*** Working data ***

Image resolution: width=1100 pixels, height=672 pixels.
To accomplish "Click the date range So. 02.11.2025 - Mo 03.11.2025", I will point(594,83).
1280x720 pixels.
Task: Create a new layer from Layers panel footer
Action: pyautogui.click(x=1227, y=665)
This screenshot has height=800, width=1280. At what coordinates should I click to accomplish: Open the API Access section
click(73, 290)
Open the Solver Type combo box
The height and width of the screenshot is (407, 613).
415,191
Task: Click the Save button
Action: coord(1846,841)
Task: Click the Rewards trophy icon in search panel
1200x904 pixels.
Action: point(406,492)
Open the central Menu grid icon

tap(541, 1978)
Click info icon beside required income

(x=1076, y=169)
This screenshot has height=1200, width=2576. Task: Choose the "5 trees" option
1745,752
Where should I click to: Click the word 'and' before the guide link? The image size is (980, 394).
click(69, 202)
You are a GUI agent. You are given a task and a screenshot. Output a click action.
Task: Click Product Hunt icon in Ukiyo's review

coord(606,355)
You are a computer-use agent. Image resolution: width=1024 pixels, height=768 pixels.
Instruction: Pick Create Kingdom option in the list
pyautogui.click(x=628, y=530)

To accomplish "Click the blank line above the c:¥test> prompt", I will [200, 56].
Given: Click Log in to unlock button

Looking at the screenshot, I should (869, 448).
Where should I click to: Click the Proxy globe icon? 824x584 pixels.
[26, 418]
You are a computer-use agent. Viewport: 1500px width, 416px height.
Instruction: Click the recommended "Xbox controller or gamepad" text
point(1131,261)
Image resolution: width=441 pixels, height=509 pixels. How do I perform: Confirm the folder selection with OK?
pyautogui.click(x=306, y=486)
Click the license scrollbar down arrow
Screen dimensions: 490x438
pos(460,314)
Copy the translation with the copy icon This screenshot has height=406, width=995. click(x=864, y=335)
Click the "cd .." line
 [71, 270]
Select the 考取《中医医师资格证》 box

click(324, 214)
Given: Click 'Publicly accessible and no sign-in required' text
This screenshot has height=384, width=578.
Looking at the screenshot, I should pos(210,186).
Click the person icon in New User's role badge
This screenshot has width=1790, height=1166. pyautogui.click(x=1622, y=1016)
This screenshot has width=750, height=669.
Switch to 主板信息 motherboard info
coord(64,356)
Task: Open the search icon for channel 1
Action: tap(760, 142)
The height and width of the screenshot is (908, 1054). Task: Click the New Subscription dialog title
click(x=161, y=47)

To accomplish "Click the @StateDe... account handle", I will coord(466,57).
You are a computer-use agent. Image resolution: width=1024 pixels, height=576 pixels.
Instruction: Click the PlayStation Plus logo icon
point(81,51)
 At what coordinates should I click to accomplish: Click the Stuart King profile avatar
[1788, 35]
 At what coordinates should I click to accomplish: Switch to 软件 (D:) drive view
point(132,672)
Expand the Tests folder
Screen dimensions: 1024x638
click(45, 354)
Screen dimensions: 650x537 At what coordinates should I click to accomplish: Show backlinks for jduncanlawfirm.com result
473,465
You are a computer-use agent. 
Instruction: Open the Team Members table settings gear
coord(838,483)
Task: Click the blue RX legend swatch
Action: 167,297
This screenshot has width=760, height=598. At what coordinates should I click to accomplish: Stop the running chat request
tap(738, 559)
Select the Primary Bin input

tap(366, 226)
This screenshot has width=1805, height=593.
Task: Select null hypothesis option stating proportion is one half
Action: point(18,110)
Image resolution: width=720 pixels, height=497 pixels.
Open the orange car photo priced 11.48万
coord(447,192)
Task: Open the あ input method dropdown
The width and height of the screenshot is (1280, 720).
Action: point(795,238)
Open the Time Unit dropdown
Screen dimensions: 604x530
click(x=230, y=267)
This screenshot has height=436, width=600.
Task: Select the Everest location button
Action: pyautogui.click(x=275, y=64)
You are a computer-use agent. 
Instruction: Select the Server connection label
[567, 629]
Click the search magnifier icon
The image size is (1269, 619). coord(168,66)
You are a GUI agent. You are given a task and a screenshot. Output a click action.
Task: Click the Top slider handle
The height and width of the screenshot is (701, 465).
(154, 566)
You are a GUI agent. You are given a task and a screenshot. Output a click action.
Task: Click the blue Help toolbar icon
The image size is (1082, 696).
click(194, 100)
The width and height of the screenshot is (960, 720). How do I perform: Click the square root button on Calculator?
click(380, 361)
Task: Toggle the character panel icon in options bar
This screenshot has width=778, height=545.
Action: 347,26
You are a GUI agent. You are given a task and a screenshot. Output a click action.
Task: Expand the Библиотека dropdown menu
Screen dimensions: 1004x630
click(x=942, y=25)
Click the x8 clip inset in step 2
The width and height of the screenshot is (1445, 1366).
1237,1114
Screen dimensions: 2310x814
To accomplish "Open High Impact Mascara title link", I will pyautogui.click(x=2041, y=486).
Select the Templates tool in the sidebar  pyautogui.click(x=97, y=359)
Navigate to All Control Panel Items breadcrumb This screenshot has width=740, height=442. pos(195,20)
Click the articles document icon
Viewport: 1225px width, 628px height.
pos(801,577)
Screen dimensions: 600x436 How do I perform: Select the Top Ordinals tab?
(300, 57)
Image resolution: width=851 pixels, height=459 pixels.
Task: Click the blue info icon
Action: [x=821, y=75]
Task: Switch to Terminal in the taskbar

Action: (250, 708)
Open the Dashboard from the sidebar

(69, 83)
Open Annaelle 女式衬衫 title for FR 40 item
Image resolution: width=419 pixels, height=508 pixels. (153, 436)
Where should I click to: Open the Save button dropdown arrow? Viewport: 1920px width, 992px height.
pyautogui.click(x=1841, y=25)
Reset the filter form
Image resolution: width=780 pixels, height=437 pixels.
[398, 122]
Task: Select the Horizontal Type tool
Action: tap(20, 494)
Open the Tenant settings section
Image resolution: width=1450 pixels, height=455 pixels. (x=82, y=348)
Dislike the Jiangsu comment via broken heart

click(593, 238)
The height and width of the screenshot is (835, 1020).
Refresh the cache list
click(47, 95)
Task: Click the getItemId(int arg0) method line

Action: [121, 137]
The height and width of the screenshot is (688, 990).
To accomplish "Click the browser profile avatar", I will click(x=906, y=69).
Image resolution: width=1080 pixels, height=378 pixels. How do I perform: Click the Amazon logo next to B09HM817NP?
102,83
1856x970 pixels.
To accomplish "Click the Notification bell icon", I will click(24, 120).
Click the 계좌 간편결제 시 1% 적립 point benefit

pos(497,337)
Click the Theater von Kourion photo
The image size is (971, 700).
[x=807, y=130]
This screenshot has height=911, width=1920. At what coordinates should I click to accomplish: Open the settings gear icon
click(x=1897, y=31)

*** End of Working data ***

■ **Exercise prompt**: For the string "handle", show each line of the listing where it appears.

■ **Exercise result**:
To accomplish "Click the @StateDe... account handle", I will coord(466,57).
Task: Click the Top slider handle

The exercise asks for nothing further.